Als Amanda in das Dorf in den Abruzzen zurückkehrt, genügt ein Blick ihrer Mutter, um zu erkennen, dass etwas nicht stimmt. In den ersten Tagen in Mailand hatte ihre Tochter die Lichter der Stadt in den Augen, doch jetzt scheint sie nur noch verschwinden zu wollen. Mit Schrecken blickt Lucia auf das Schweigen ihrer Tochter und erinnert sich an jene Nacht vor dreißig Jahren, in der nur ein Zufall sie vor dem Schlimmsten bewahrt hat. Unter dem Wolfszahn, auf dem Land, das ihrer Familie gehört und für das sich jetzt ein Immobilienspekulant interessiert, stehen noch die Überreste des Campingplatzes, an dem sich vor vielen Jahren das Schreckliche ereignet hat. Alle waren an diesem Abend hier versammelt. Die Hirten, die Besitzer des Campingplatzes, die Jäger, die Carabinieri, die Alten und die Jungen, das ganze Dorf. Alle außer den Mädchen, die schon nicht mehr existierten. Mit ihrer rauen, lebendigen und poetischen Sprache, die uns das Gewicht eines abweisenden Blicks und den Klang einer unbeantworteten Frage spüren lässt, erkundet Donatella Di Pietrantonio in diesem Roman eine existenzielle Spannung zwischen den Generationen und Geschlechtern und stellt uns vor die Frage, ob grade unsere Wunden, unsere Verletzungen, unsere Narben nicht unser bedeutsamstes Erbe sind. Ausgezeichnet mit dem Premio Strega 2024 und dem Premio Strega Giovani 2024
Perlentaucher-Notiz zur Süddeutsche Zeitung-Rezension
Rezensentin Maike Albath lässt sich zwar zunächst vereinnahmen von Donatella Di Pietrantonios "einschmeichelndem Rhythmus", wird dann jedoch zunehmend skeptisch. Ja, die Autorin verstehe sich auf effektvolles Erzählen und auf das kunstvolle Verweben der Erzählstränge: Ausgehend von der Rückkehr einer Tochter zu ihrer Mutter nach einem Gewalterlebnis geht es um ein ebenfalls traumatisierendes Erlebnis der Mutter während ihrer Jugend - sie wurde auf einer Wanderung indirekt Zeugin eines Doppelmords und seiner Folgen. Gelungen findet Albath außerdem den gemäßigten Ton in der Erzählperspektive der Mutter, der die Unaufgeregtheit ihres Lebens widerspiegelt - perfekt übersetzt zudem von Maja Pflug, lobt sie.

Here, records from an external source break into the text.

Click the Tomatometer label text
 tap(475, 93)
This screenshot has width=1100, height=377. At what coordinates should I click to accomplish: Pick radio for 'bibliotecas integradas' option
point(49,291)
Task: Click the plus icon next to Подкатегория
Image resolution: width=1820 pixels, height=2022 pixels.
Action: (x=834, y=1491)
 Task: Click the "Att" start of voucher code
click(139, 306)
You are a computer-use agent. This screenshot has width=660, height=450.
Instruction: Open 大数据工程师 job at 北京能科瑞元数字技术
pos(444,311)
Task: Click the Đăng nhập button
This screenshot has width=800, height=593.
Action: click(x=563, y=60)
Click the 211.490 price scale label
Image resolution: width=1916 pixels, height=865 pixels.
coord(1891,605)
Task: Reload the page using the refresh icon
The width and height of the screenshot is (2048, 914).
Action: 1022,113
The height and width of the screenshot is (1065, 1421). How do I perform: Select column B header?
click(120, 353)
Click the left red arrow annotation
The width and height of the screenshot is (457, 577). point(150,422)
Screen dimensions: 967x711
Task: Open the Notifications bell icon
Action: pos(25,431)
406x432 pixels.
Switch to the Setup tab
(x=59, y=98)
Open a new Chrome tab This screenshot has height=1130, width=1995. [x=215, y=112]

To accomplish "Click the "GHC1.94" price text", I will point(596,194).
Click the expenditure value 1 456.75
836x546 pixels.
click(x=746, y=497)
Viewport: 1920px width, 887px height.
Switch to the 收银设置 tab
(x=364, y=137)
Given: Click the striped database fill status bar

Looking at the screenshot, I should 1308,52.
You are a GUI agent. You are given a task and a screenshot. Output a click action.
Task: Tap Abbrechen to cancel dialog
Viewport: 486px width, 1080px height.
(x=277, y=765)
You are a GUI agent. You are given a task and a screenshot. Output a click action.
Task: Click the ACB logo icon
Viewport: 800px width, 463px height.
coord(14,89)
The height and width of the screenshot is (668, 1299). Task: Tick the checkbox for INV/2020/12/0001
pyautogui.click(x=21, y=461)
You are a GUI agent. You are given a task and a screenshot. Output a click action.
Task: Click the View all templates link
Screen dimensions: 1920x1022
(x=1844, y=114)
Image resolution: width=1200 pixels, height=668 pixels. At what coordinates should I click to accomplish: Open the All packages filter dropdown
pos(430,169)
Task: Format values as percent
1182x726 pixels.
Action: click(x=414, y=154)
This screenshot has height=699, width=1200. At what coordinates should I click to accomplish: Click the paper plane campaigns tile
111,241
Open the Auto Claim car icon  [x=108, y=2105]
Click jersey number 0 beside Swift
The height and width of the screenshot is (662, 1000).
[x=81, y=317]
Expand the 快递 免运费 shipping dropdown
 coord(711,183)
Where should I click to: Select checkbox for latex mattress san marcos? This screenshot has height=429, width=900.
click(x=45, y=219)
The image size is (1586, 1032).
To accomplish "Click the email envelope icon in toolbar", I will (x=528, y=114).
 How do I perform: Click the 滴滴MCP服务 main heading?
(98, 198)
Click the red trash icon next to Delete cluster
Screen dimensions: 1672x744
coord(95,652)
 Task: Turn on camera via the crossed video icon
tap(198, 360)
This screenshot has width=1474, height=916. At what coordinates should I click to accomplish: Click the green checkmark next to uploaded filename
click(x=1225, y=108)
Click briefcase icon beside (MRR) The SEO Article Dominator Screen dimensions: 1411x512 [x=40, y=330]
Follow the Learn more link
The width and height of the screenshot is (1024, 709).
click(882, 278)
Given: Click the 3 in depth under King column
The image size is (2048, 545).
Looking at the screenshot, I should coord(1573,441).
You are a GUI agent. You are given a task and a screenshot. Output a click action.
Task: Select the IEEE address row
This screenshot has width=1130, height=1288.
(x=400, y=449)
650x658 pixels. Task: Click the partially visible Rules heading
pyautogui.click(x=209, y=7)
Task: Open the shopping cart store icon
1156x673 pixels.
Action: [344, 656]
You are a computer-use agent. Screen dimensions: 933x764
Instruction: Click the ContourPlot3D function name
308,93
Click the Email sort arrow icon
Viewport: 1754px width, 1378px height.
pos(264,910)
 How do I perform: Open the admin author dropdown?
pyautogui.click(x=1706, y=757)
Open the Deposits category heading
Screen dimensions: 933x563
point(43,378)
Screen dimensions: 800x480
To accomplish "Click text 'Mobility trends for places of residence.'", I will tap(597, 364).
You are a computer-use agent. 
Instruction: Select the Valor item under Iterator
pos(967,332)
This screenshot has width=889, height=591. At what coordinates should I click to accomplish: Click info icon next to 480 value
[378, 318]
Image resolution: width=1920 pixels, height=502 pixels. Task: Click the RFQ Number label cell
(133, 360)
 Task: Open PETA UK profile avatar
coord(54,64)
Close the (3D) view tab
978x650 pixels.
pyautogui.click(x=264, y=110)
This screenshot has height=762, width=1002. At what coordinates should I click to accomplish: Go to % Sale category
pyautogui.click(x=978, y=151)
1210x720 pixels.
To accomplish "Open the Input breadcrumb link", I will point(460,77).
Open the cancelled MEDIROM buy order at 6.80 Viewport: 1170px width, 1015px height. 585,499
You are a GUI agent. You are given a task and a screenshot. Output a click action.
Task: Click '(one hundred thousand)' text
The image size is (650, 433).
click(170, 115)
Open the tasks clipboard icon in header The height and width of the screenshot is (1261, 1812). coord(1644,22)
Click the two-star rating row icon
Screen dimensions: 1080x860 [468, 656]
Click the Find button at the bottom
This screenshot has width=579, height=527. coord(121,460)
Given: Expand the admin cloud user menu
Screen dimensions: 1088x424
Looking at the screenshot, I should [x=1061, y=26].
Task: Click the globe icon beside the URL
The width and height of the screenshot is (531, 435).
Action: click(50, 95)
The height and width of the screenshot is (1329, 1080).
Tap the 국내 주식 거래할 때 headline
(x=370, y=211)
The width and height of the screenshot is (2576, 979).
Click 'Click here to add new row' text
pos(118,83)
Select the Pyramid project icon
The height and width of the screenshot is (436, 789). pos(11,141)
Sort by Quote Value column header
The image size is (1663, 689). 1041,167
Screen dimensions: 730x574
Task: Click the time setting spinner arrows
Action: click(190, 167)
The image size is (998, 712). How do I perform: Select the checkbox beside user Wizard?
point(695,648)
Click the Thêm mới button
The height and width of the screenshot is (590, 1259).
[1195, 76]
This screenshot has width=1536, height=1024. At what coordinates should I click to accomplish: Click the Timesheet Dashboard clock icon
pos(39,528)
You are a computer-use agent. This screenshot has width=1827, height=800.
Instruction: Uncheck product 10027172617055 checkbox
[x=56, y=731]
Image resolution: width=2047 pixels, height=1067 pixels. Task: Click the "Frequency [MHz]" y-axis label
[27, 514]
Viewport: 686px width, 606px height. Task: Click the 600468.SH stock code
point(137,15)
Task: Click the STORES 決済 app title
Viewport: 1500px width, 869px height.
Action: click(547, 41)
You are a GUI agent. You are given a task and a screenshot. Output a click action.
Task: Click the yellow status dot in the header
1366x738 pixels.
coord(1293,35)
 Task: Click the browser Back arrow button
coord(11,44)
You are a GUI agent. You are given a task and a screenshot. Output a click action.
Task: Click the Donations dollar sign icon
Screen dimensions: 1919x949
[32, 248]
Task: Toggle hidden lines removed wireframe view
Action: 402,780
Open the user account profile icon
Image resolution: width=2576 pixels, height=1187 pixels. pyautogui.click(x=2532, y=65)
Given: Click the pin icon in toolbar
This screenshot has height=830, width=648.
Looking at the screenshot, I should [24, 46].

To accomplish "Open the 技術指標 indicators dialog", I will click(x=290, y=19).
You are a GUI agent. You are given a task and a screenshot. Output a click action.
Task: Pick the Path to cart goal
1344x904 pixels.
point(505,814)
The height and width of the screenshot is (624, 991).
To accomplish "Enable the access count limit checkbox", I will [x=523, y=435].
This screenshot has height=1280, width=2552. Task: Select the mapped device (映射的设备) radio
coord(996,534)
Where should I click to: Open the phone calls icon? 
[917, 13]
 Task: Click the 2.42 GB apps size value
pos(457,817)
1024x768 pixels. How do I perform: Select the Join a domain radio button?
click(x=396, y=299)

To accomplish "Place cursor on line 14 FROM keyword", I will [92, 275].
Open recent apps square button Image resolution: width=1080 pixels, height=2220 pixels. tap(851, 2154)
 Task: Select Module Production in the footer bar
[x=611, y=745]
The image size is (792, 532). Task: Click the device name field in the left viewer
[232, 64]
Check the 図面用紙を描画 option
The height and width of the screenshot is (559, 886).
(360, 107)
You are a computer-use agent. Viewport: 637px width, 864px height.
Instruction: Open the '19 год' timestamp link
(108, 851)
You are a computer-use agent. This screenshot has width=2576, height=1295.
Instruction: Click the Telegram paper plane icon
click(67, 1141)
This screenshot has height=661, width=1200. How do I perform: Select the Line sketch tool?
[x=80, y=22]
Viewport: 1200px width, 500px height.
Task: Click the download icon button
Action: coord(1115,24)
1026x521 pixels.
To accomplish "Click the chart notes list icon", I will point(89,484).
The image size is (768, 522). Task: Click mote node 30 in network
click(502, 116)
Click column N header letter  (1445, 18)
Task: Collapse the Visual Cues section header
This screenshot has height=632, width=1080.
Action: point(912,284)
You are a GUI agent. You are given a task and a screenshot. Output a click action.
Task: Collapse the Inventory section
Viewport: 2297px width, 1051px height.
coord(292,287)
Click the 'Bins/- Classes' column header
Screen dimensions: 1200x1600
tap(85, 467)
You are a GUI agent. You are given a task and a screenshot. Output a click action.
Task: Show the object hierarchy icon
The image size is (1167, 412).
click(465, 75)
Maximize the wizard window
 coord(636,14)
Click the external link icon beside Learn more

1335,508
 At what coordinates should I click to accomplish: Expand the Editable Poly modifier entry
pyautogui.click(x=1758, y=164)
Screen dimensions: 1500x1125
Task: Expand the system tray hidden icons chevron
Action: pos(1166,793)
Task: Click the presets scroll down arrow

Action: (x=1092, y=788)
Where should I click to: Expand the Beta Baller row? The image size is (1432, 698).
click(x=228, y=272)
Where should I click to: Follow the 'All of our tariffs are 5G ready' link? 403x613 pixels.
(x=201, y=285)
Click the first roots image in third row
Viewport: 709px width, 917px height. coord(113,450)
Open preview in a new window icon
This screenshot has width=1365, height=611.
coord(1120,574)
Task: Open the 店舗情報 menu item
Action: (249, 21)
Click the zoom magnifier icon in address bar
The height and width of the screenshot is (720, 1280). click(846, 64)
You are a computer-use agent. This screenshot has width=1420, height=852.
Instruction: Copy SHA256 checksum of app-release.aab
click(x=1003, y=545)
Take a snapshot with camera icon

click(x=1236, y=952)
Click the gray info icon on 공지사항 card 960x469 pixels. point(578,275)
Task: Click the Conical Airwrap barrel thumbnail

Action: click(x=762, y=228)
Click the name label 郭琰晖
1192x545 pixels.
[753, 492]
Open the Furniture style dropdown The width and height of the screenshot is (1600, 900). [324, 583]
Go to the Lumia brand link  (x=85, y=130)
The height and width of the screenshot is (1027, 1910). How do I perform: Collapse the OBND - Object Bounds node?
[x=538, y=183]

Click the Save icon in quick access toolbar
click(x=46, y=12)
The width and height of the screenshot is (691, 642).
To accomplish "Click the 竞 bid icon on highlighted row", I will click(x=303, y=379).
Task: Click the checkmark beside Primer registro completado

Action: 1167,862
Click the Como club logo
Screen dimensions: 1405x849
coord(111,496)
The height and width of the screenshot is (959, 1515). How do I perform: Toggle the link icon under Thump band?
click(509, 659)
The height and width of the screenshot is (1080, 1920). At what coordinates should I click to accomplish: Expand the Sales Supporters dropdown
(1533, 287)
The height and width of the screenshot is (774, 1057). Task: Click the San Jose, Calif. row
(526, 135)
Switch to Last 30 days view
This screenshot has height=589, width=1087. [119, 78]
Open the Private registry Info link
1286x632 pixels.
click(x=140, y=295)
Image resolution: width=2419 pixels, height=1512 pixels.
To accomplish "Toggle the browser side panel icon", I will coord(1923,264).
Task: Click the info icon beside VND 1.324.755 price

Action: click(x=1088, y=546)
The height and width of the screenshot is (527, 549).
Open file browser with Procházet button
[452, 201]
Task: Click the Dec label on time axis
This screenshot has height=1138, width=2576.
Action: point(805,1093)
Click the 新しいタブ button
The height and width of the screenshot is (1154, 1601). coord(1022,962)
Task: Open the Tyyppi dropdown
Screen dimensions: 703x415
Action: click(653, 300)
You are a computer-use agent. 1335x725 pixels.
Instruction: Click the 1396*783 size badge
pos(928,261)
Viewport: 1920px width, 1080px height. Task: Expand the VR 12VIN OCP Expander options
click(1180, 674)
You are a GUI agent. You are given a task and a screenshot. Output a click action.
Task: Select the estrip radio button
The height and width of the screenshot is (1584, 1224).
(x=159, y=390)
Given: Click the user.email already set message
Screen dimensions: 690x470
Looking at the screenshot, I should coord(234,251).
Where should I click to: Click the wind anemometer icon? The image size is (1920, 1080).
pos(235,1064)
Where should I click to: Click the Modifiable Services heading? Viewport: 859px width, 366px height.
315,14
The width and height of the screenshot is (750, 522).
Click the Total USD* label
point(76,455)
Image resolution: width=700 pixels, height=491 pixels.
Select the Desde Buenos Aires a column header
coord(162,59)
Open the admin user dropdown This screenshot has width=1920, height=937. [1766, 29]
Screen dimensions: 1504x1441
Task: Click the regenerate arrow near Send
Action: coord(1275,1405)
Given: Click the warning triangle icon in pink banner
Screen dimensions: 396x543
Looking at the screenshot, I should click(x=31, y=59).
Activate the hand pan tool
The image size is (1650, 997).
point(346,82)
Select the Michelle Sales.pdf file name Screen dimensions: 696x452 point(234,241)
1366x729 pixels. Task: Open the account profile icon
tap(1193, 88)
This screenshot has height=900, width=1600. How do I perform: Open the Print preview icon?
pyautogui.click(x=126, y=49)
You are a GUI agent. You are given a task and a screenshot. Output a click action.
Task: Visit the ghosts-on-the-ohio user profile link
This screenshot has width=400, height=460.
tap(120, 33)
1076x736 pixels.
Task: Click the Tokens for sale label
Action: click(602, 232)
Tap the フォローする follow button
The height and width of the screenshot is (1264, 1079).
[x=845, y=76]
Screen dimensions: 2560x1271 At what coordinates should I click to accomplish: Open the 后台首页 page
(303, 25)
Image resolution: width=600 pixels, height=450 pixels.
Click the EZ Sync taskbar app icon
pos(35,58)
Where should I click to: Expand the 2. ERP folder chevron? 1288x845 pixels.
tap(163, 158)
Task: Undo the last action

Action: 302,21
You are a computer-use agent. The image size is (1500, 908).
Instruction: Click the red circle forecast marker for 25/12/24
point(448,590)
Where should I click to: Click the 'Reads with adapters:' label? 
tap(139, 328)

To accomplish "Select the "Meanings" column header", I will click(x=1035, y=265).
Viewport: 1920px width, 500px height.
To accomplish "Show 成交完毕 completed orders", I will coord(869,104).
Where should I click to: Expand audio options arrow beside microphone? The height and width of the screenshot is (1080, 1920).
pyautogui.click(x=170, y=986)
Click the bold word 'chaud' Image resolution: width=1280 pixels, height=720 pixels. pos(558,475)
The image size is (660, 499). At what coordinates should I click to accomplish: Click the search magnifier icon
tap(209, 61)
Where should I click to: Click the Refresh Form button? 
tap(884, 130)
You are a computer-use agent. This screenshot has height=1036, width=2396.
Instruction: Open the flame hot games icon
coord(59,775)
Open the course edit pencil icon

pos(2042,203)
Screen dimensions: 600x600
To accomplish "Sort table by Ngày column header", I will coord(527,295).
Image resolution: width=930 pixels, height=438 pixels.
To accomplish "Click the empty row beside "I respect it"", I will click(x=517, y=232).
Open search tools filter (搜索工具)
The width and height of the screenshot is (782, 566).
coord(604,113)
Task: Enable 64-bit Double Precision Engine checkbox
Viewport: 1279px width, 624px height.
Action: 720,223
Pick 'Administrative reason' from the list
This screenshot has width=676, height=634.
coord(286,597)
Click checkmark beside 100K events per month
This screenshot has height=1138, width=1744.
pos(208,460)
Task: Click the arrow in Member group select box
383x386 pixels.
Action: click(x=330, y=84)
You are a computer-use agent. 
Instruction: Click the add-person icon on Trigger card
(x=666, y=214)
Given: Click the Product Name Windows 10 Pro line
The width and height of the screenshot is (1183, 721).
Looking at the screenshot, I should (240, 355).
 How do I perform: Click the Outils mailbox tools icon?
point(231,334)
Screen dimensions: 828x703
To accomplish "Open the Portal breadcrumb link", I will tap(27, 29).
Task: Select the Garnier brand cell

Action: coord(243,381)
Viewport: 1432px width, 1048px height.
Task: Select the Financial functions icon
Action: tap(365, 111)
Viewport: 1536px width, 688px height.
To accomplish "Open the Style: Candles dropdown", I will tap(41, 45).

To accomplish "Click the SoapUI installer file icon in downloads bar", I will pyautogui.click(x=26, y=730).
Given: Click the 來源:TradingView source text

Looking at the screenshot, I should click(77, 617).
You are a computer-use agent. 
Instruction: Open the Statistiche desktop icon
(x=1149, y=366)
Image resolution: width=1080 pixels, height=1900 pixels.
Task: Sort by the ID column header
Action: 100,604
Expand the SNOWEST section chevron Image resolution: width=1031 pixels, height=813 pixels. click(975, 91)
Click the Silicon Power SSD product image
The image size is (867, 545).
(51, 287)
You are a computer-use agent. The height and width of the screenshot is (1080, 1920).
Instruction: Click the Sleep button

Aber dann driftet ihr der Roman, beginnend mit dem "schwarzen Herz", als das Di Pietrantonio das Verbrechen anlegt, zu sehr ins Melodramatische ab; alle Spannungen müssen sich hier in Harmonie auflösen, moniert sie, und außerdem wiederhole sich so einiges aus Vorgängerromanen: die Gefühlskälte der Mutter etwa, oder, dass die Autorin immer weibliche Duos auftreten lasse. Dass es ausgerechnet hierfür den Premio Strega gab, kann Albath bei aller handwerklicher Anerkennung nicht ganz nachvollziehen.